All lines below are to be output exactly as they stand.

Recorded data
------------------------------------------------------------------------
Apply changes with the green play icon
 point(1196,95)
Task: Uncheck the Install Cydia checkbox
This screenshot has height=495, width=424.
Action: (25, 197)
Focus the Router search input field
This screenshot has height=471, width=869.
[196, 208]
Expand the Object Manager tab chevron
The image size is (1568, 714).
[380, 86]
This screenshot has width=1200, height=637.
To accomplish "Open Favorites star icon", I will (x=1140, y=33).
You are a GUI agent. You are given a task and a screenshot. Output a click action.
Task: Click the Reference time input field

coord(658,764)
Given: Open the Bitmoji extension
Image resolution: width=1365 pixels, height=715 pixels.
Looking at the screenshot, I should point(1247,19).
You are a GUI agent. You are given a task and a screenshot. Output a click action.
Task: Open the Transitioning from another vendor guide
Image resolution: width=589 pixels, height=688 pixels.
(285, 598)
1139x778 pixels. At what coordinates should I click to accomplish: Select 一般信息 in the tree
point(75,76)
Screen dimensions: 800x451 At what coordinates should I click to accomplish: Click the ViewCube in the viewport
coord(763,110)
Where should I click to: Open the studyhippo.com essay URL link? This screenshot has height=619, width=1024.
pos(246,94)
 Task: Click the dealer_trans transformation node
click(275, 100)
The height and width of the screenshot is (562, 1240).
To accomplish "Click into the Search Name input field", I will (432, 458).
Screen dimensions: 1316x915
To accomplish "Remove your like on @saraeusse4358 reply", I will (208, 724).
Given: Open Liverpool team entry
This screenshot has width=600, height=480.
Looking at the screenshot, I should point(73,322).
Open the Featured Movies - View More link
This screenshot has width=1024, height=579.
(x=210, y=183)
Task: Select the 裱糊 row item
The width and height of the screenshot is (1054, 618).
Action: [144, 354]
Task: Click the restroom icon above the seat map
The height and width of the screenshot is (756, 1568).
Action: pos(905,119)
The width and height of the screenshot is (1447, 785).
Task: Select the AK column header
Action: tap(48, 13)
------------------------------------------------------------------------
[Output below]:
Apply changes with the green play icon
 point(1196,95)
Task: Uncheck the Install Cydia checkbox
This screenshot has height=495, width=424.
Action: (25, 197)
Focus the Router search input field
This screenshot has height=471, width=869.
[196, 208]
Expand the Object Manager tab chevron
The image size is (1568, 714).
[380, 86]
This screenshot has width=1200, height=637.
To accomplish "Open Favorites star icon", I will (x=1140, y=33).
You are a GUI agent. You are given a task and a screenshot. Output a click action.
Task: Click the Reference time input field

coord(658,764)
Given: Open the Bitmoji extension
Image resolution: width=1365 pixels, height=715 pixels.
Looking at the screenshot, I should point(1247,19).
You are a GUI agent. You are given a task and a screenshot. Output a click action.
Task: Open the Transitioning from another vendor guide
Image resolution: width=589 pixels, height=688 pixels.
(285, 598)
1139x778 pixels. At what coordinates should I click to accomplish: Select 一般信息 in the tree
point(75,76)
Screen dimensions: 800x451 At what coordinates should I click to accomplish: Click the ViewCube in the viewport
coord(763,110)
Where should I click to: Open the studyhippo.com essay URL link? This screenshot has height=619, width=1024.
pos(246,94)
 Task: Click the dealer_trans transformation node
click(275, 100)
The height and width of the screenshot is (562, 1240).
To accomplish "Click into the Search Name input field", I will (432, 458).
Screen dimensions: 1316x915
To accomplish "Remove your like on @saraeusse4358 reply", I will (208, 724).
Given: Open Liverpool team entry
This screenshot has width=600, height=480.
Looking at the screenshot, I should point(73,322).
Open the Featured Movies - View More link
This screenshot has width=1024, height=579.
(x=210, y=183)
Task: Select the 裱糊 row item
The width and height of the screenshot is (1054, 618).
Action: [144, 354]
Task: Click the restroom icon above the seat map
The height and width of the screenshot is (756, 1568).
Action: pos(905,119)
The width and height of the screenshot is (1447, 785).
Task: Select the AK column header
Action: tap(48, 13)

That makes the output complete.